7 апреля 1950 года директива СНБ-68 была представлена президенту Трумэну. Она немедленно начала претворяться в жизнь. Официальное утверждение директивы Трумэна последовало 30 сентября 1950 года. СНБ-68 до точки послужила основой американской политики в отношении СССР на многие годы, а в своих важнейших аспектах действует по сей день.
Политическое мышление в Вашингтоне в отношении Советского Союза вращалось в. той или иной мере в круге очерченных идей. Случались и курьезы: в 1952 году сенатор Г. Хэмфри, тогда новичок и сенате и, вероятно, не посвященный в высшие государственные тайны, обратился с письмом к Трумэну, подняв вопрос, который, писал сенатор 11 июля 1952 года президенту, «теснейшим образом связан с Вашими самыми коренными интересами… Простите меня, но я вторгаюсь в эти дела, руководствуясь соображениями величайшей государственной значимости». За льстивым вступлением Хэмфри высказался о том, что тревожило сенатора, – как лучше организовать оккупацию Советского Союза. Указав, что война с СССР «возможна», он просил президента:
«Я уверен, что я не выхожу за рамки вероятных событий, предлагая, чтобы наши военные активнейшим образом разобрали несколько альтернатив, которые встанут перед нами в конечном итоге после войны и победы. Это по необходимости приведет к заключению, что мы должны оценить значение наших усилий в Германии и Японии по завершении военных действий. Полагаю, г-н президент, что Вы с Вашим острым интересом к истории особо заинтересуетесь историческим обзором нашей оккупационной политики в этих странах. Для историка культуры, на мой взгляд, нет ничего более интересного, чем тщательный и объективный анализ наших новейших основных усилий оказать решительное воздействие на культуру другого народа прямым вмешательством в процессы, через которые проявляется эта культура» [77].
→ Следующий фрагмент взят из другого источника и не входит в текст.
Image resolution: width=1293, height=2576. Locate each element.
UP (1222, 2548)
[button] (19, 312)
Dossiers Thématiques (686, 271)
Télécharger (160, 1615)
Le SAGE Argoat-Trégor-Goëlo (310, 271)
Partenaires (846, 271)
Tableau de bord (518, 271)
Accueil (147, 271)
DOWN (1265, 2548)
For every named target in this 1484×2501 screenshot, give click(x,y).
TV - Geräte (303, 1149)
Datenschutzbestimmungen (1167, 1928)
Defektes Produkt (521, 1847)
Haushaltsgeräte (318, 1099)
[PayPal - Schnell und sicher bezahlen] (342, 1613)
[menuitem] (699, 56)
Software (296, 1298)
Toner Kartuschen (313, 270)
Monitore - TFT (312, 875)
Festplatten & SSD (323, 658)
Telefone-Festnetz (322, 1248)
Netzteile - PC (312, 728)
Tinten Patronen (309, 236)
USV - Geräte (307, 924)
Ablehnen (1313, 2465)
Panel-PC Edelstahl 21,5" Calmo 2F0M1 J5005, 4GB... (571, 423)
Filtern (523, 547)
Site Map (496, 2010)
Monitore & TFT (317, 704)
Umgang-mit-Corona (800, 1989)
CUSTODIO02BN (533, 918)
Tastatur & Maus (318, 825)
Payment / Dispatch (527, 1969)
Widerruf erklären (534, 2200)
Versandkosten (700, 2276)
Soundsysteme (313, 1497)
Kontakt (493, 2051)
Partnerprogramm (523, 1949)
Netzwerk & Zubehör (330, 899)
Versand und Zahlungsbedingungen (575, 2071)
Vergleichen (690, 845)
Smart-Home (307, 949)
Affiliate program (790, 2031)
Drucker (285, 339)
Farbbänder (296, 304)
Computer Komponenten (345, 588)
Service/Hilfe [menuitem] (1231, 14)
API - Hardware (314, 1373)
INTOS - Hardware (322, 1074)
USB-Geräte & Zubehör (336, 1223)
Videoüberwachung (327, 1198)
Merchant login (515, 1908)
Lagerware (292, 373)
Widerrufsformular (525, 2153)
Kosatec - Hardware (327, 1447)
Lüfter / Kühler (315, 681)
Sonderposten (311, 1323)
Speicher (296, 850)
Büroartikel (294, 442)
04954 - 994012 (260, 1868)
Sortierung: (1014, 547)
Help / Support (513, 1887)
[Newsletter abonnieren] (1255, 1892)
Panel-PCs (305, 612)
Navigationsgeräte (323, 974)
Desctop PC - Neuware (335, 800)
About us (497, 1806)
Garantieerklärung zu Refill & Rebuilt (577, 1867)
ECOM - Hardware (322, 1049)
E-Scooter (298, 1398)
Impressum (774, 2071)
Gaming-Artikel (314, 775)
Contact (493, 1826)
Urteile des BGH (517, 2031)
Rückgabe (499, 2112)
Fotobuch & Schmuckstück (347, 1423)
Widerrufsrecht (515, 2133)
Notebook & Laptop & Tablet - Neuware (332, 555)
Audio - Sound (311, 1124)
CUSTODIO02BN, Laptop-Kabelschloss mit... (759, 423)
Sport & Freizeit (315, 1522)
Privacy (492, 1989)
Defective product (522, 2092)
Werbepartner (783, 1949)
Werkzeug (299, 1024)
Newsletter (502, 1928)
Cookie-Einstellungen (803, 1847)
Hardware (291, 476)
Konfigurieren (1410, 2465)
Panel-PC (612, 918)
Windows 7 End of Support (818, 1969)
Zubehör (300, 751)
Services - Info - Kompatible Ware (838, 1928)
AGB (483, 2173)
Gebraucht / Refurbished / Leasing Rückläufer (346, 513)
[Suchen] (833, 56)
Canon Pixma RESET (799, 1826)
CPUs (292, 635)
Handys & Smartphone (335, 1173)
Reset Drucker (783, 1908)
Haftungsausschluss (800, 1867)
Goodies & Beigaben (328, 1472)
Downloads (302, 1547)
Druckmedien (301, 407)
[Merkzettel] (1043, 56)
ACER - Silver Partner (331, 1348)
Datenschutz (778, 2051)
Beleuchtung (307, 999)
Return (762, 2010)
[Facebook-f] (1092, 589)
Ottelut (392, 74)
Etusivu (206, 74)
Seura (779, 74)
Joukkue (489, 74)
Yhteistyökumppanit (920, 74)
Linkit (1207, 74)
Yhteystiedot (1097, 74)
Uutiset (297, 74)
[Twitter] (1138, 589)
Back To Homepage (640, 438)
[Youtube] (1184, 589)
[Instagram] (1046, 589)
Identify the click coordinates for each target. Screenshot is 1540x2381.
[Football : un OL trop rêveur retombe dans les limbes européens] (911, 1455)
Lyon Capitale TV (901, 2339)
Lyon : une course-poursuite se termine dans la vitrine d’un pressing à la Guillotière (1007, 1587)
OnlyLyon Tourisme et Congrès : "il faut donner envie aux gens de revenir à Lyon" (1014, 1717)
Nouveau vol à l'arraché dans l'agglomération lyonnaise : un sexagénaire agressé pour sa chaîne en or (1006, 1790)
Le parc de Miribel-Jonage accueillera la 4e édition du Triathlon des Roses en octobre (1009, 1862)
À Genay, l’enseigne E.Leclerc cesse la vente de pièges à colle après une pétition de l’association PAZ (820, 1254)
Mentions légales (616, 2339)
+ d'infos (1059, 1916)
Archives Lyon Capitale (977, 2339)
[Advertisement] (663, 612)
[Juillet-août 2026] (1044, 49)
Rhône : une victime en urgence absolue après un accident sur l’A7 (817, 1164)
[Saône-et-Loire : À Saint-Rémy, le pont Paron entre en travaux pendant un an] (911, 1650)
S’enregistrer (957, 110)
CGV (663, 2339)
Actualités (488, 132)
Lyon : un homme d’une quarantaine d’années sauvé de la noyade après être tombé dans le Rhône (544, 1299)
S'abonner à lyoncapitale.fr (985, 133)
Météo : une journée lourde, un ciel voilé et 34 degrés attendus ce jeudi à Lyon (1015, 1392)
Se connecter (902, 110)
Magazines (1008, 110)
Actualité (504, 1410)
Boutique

Документ этот, хранящийся в архиве Г. Трумэна, вероятно, послужил прекрасным аттестатом молодому сенатору в глазах высших американских руководителей. Какие меры были приняты по письму озабоченного Хэмфри, сказать невозможно. Но можно высказать предположение: высокие чины наверняка поздравили друг друга с отличной охраной государственных тайн в США. Сенатор пекся о вмешательстве в «культуру», каковое уже было, как мы видели, определено в секретных военных планах, – сначала атомные бомбы, а затем оккупация Советского Союза. В планах ее «культура» не упоминалась, а заботились о физическом истреблении русских.
Вот эта линия – безусловного физического поголовного истребления русских – проходит красной нитью через штабное планирование ядерной агрессии – со времен Г. Трумэна по сей день. «О боже, если бы только русские услышали, что несут некоторые наши генералы ВВС!» – воскликнул как-то ответственный работник американских спецслужб Д. Ванслик. Русские знают. Уже по той причине, что время от времени просачивается сказанное и сформулированное за закрытыми дверями. Просачивается потому, например, как сказал начальник разведки ВВС США генерал Ч. Кабел тому же Ванслику: «Иначе мы не получим ассигнований в конгрессе» [78]. О чем речь?
В начале 1982 года военный историк Д. Розенберг рассмотрел два рассекреченных документа периода 1954 – 1955 годов. Возможно, они имели отношение к тем аспектам военного планирования, которое развивало положения плана «Дропшот». В этих документах намечалось нанести СССР внезапный удар – сбросить 750 атомных бомб за два часа, чтобы избежать излишних потерь ВВС США. «Два часа – и останется груда радиоактивных развалин». В докладной генерала К. Андерсона перечислялись объекты – 118 городов и 645 аэродромов [79]. По этим вопросам у планировщиков разногласий не было, вот только один вопрос остался открытым – как США избегнут ответного удара?
Выведя за скобки эту проблему (камень преткновения для агрессоров по сей день!), посмотрим, как эволюционирует выбор целей американскими стратегами на территории СССР. Профессор Г. Гертнер из Калифорнийского университета в середине 1981 года обратил внимание:
«Во второй мировой войне многие окраинные республики хорошо выполнили функцию буфера, приняв на себя первоначальный ущерб, который нес вермахт. В ядерной войне случится противоположное. Немедленные и концентрированные разрушения будут нанесены центральным районам Великороссии».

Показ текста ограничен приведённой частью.